TOPEKA, Kan. (AP) — Many Kansas families would save hundreds of dollars a year under a proposal Democratic Gov. Laura Kelly outlined Monday to eliminate the state's unusually high sales tax on groceries.
Kelly's proposal, which would save consumers roughly $450 million a year, comes at a time when the state is flush with cash, thanks to tax collections that have exceeded expectations for months. But if a measure reducing or eliminating the tax passes the Republican-controlled Legislature, she'll face a partisan fight over credit as she seeks reelection next year.
The governor unveiled her proposal three days after GOP Attorney General Derek Schmidt called on lawmakers to cut or eliminate the 6.5% tax. Schmidt didn't make a specific proposal but told top Republicans in a letter Friday that he is “ready to assist” them in passing a measure.
Kelly made reducing or eliminating the sales tax on groceries a key campaign promise during the governor's race in 2018. She said she's waited until now to push the issue to be sure that the state's finances are stable enough to sustain the tax relief into the future. Tax collections have run 18.9% ahead of expectations from July 1 through Oct. 31 and generated a surplus of $440 million.
“We can deliver this for families without diverting resources from other state services or agencies,” Kelly said.
Kelly announced her proposal during a news conference in the produce section of a Dillons grocery store in north Topeka, as curious shoppers looked on. She held up an axe to symbolize her push to “axe” the tax on groceries and wore an axe pin on her lapel.

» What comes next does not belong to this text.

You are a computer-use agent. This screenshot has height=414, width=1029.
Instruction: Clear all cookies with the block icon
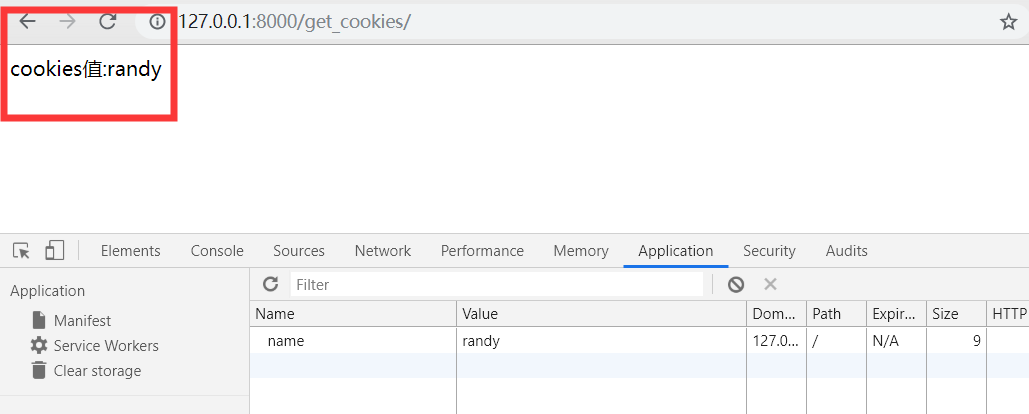pos(736,284)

The proposal would save consumers $6.50 for every $100 spent on groceries. A family that spends an average of $200 a week on groceries would save $676 over a year.

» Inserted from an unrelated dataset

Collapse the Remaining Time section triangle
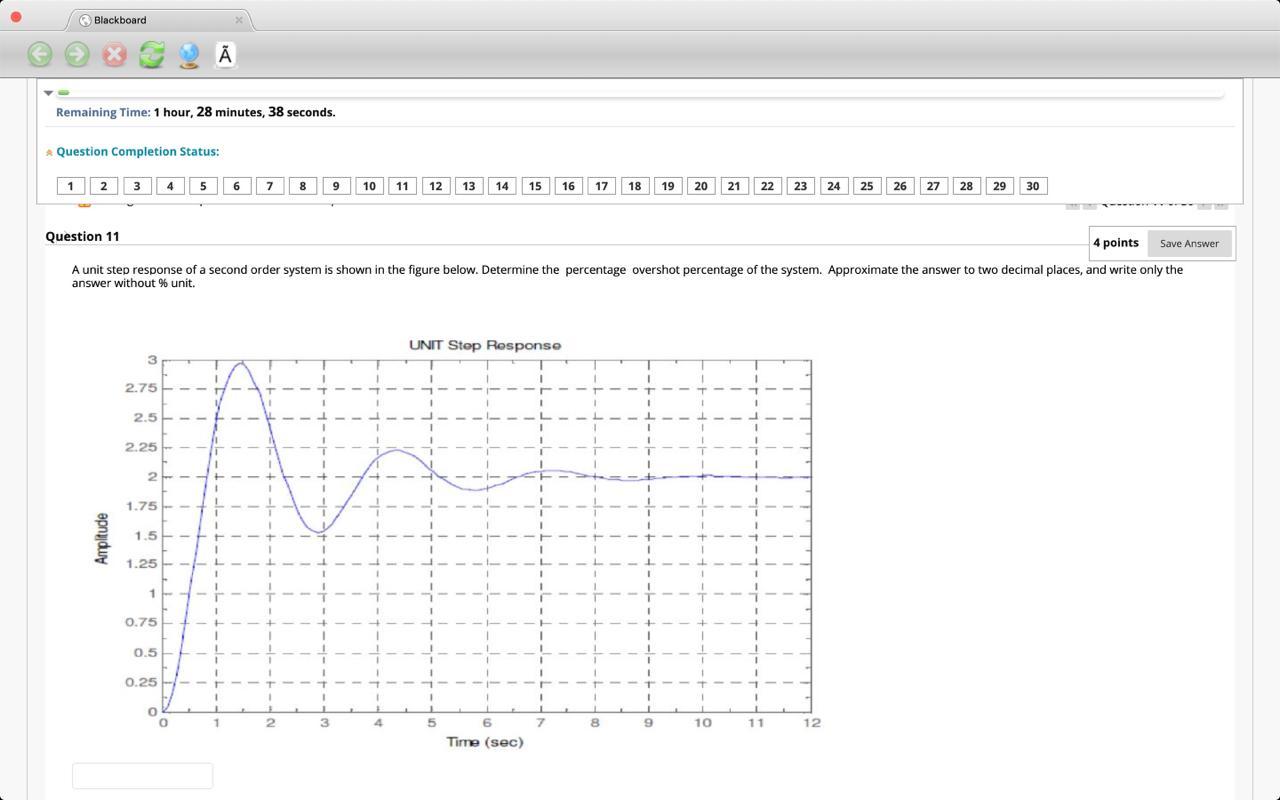 tap(48, 92)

Kansas is one of only 13 states with a sales tax on groceries and one of only six that taxes groceries at the same rate as other consumer goods, according to the Federation of Tax Administrators. Kansas' rate of 6.5% is second only to Mississippi's 7%.
“Eliminating the sales tax on groceries can immediately benefit all Kansans, and it will provide the greatest help to those in greatest need,” Schmidt said in his letter to GOP legislative leaders, echoing an argument that lawmakers in both parties have made for more than two decades.
Cutting or eliminating the tax is likely to have widespread appeal to consumer-voters.
“I work hard and I try to eat the right foods and try to eat healthy,” said Karen Thornwall, a part-time instructor at Washburn University and substitute teacher in Topeka. “A lot of people will say they can’t afford to buy even the healthy foods because it’s expensive but a lot of it is the tax that we pay on the food as well.”
But the Legislature's debate next year will likely be clouded by election-year politics.
Republican lawmakers included proposals for modest reductions in the sales tax on groceries in two tax-cutting bills they approved in 2019, but they tied their proposals to income tax cuts that Kelly called fiscally reckless. She vetoed both bills.
“They always play politics with it,” said House Minority Leader Tom Sawyer, a Wichita Democrat, who advocated eliminating the sales tax on groceries during his unsuccessful run for governor in 1998.
Republicans hope to persuade swing voters that Kelly couldn't deliver on her 2018 promise and that a measure wouldn't pass without Schmidt intervening.
Indeed, Schmidt's campaign posted on social media ahead of Kelly's event Monday that, "We need a governor who will get the job done for Kansas families.”